▶ [REQUISITOS DE LA TAREA]
¿Qué viene después en el texto sobre el ritual de la planificación? Escribe la continuación a partir de su última oración.

El ritual vacío de la “planificación”
En la mayoría de las organizaciones argentinas, lo que se llama “estrategia” es, en realidad, su opuesto: un ritual de planificación a largo plazo que Clausewitz habría despreciado. Se trata de un ejercicio estéril de pronóstico numérico, una extrapolación del pasado que crea una peligrosa ilusión de control mientras impide el pensamiento estratégico genuino. Estos planes, a menudo elaborados en un vacío competitivo, no son marcos para la elección, sino meras listas de deseos. Son, en efecto, anti-estratégicos porque al intentar abarcarlo todo, no concentran nada.

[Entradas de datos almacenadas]
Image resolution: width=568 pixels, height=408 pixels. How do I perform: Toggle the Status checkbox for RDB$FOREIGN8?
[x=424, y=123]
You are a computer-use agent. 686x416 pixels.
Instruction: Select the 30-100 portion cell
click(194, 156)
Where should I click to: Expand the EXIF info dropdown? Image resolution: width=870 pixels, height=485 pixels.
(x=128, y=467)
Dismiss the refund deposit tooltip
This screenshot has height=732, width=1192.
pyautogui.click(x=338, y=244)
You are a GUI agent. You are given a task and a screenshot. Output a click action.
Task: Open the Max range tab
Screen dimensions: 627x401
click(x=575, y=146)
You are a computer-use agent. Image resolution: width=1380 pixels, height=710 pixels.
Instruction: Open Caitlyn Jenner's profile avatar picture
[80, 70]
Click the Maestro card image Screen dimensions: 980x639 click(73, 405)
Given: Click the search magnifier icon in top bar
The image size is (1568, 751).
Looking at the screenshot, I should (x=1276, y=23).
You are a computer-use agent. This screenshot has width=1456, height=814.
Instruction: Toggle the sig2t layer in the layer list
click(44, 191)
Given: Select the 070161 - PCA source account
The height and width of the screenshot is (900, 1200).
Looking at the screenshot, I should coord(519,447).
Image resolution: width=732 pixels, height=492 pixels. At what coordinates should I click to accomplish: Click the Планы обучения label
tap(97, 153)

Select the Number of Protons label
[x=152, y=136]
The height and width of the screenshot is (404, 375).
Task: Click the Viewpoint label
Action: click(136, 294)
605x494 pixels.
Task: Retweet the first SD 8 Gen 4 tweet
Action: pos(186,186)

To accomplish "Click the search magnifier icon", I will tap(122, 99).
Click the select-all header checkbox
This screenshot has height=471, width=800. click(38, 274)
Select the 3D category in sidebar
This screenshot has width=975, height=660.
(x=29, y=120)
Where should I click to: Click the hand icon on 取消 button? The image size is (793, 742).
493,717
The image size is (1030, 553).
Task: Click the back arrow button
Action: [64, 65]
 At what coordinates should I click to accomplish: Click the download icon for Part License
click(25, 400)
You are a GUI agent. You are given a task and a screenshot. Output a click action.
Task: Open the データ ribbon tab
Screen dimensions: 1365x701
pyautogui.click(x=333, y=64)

▶ [RESULTADO DE LA TAREA]
Este rechazo a tomar decisiones difíciles —a “retirar fuerzas de los frentes secundarios”— no es solo una falla intelectual; es una abdicación moral. Genera una ambigüedad que corroe la organización desde adentro. Cuando todo es prioritario, nada lo es. El esfuerzo se dispersa, los recursos se diluyen y el talento se agota persiguiendo objetivos contradictorios. Este caos es el caldo de cultivo de la desconfianza y el cinismo. No es casualidad que encuestas sobre la ética empresarial en Argentina, como las relevadas por la UCA, revelen un profundo escepticismo: una abrumadora mayoría de los ejecutivos desconfía de los canales oficiales para plantear dilemas por temor a represalias y falta de confidencialidad, citando la ‘incoherencia de la organización’ como el principal enemigo de la conducta ética. Esta erosión de las “fuerzas morales” —el término de Clausewitz para la moral, la confianza y la voluntad de lucha— es la consecuencia directa de un liderazgo que no lidera, que se niega a elegir.
La esencia de la elección estratégica
La metáfora de la “manta corta” nos recuerda que toda decisión estratégica genuina implica un sacrificio deliberado. No se trata de buscar una manta más grande para evitar el frío, sino de aceptar qué parte del cuerpo quedará, a propósito, descubierta. En liderazgo, a veces el acto más responsable es elegir qué no proteger, para concentrar todos los recursos donde más se necesitan.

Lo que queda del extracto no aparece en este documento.